# START OF Article

Overview

  • Social protection systems help individuals and families, especially the poor and vulnerable, cope with crises and shocks, find jobs, improve productivity, invest in the health and education of their children, and protect the aging population. The World Bank Group supports universal access to social protection, and is central to its goals of ending poverty and boosting shared prosperity.

    Universal social protection coverage includes: providing social assistance through cash transfers to those who need them, especially children; benefits and support for people of working age in case of maternity, disability, work injury or for those without jobs; and pension coverage for the elderly. Assistance is provided through social insurance, tax-funded social benefits, social assistance services, public works programs and other schemes guaranteeing basic income security.

    Social protection systems, figure prominently in the UN Sustainable Development Goals (SDGs). Goal 1.3 calls for the implementation of “nationally appropriate social protection systems and measures for all, including floors, and by 2030 achieve substantial coverage of the poor and vulnerable”.

    Social protection systems that are well-designed and implemented can powerfully shape countries, enhance human capital and productivity, reduce inequalities, build resilience and end inter-generational cycle of poverty. Such systems and tools are transformative as they not only help the poor and most vulnerable mitigate economic and fiscal shocks, but also help ensure equality of opportunity by giving them a chance to climb out of poverty, and become productive members of society. When poor and vulnerable people have the opportunity to improve their lives and that of their families, and are less likely to move in search of a better life. Well-designed social protection programs are cost-effective, costing countries on average about 1.5 percent of GDP.

    The World Bank Group’s annual lending in the Social Protection and Jobs portfolio, as of April 2018, reached $14.67 billion with $10.2 billion lending in IDA countries, targeting the world’s poorest. These resources support safety net programs, including cash transfers, public works, and school feeding programs.

# END OF Article

→ Exercise A:
Report every line in the rows below that contains the string "agent".
→ Exercise B:
Pick up the social protection overview above where it stops and carry it on.

# START OF Records

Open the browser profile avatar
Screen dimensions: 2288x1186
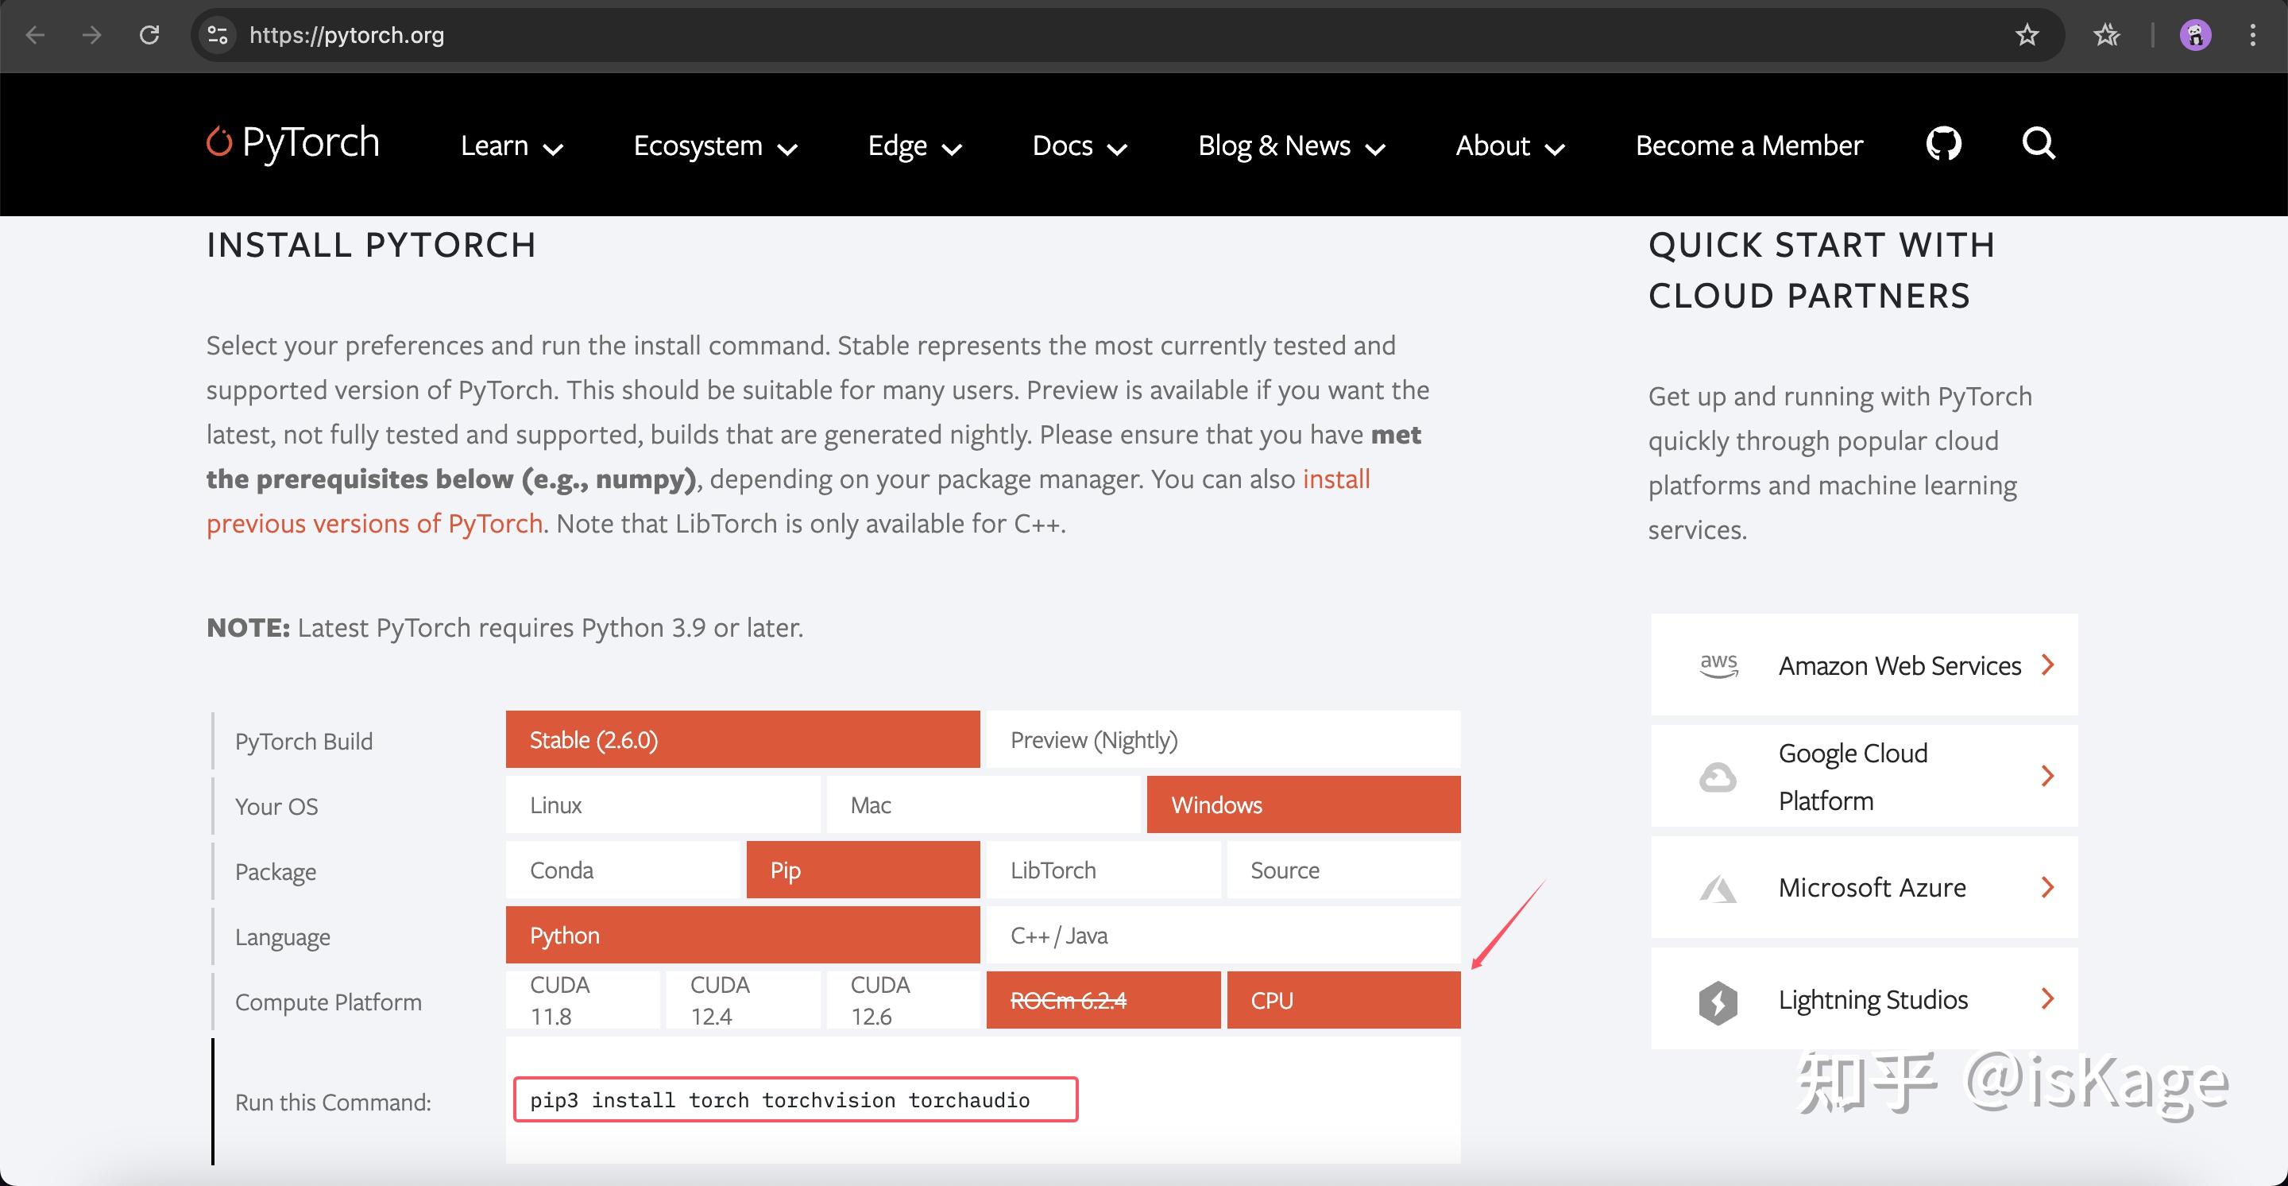coord(2195,36)
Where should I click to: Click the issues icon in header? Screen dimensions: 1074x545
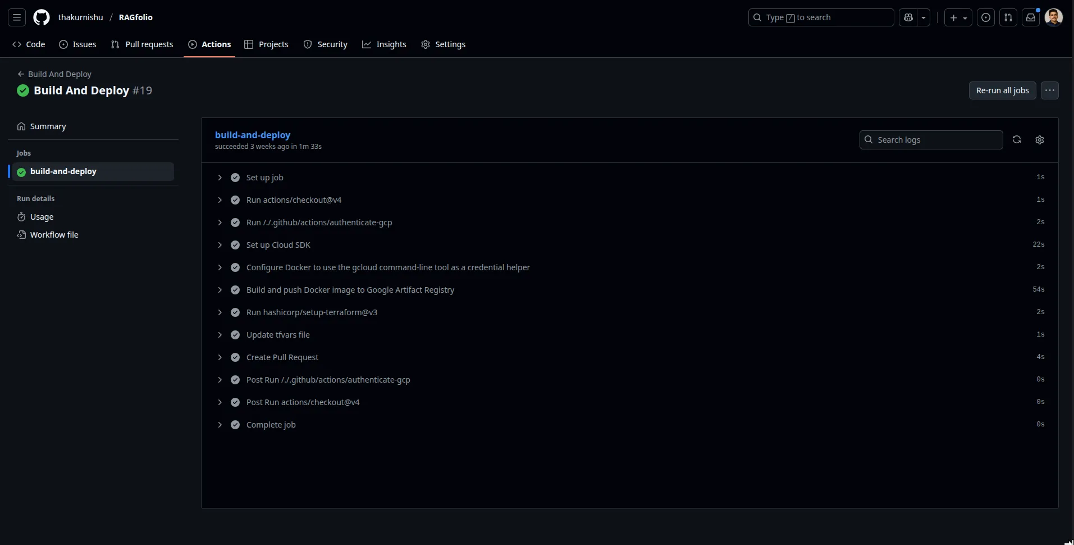986,17
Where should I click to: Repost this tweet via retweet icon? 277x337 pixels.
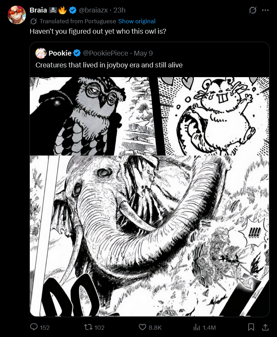[88, 327]
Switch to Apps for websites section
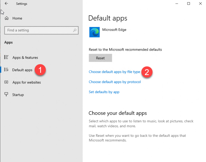This screenshot has width=206, height=162. pos(27,83)
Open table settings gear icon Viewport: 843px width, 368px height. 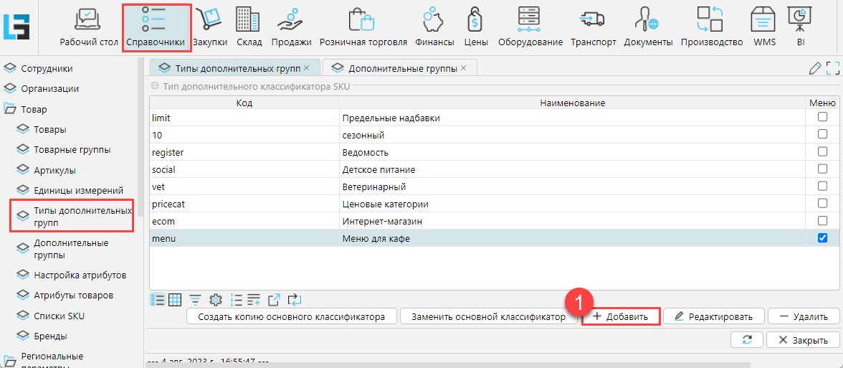pos(215,299)
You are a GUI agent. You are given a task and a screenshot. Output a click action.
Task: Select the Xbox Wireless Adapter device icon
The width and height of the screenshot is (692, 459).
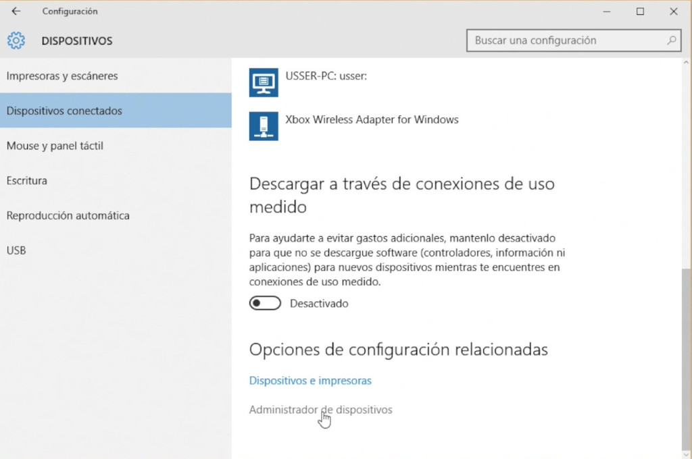point(264,126)
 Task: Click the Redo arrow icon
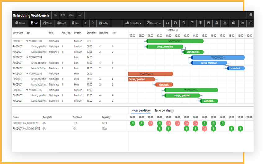[192, 23]
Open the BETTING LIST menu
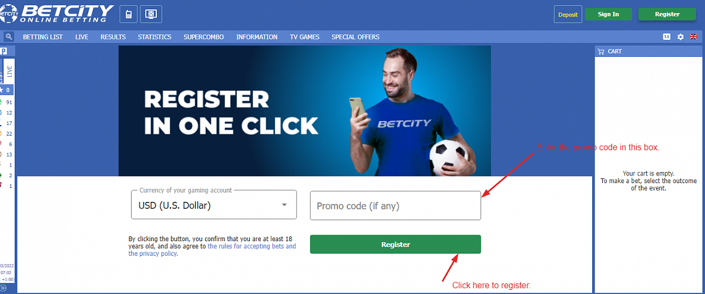This screenshot has height=294, width=705. pos(43,37)
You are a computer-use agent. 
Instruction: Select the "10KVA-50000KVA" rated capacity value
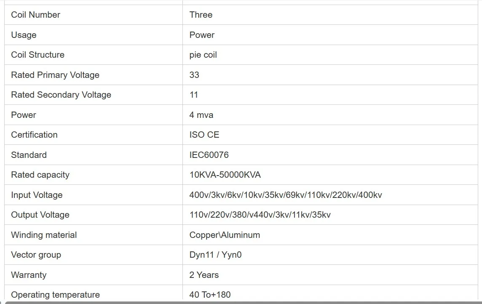(x=225, y=175)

# END OF Records

→ Task answer A:
You are a GUI agent. You are given a task and a screenshot. Output a click action.
You are a computer-use agent. 

→ Task answer B:
    Jobs, too, are critical in reducing poverty and promoting prosperity. All countries, regardless of income, face challenges creating and sustaining adequate job opportunities for their citizens. The World Bank Group is ensuring that individuals are equipped and trained with the right skills for the labor market.

    Today, our social protection systems not only deliver social assistance and insurance to the poor and vulnerable, but are also used to link them to jobs, improve productivity, invest in the health and education of their children, and protect the aging population. While achievements in designing and promoting the adoption of social assistance programs and delivery systems have been made, investing heavily in initiatives to improve jobs and earnings opportunities, and the expansion of social insurance programs are equally important.

    Last Updated: Apr 05, 2018

  • The World Bank Group’s 10-year social protection and labor strategy (2012-22) lays out ways to deepen World Bank Group’s involvement, capacity, knowledge, and impact in delivering social protection programs.

    The strategy calls for a systematic approach that addresses fragmentation and duplication in programs, helping to create financing, governance and solutions tailored to countries’ context.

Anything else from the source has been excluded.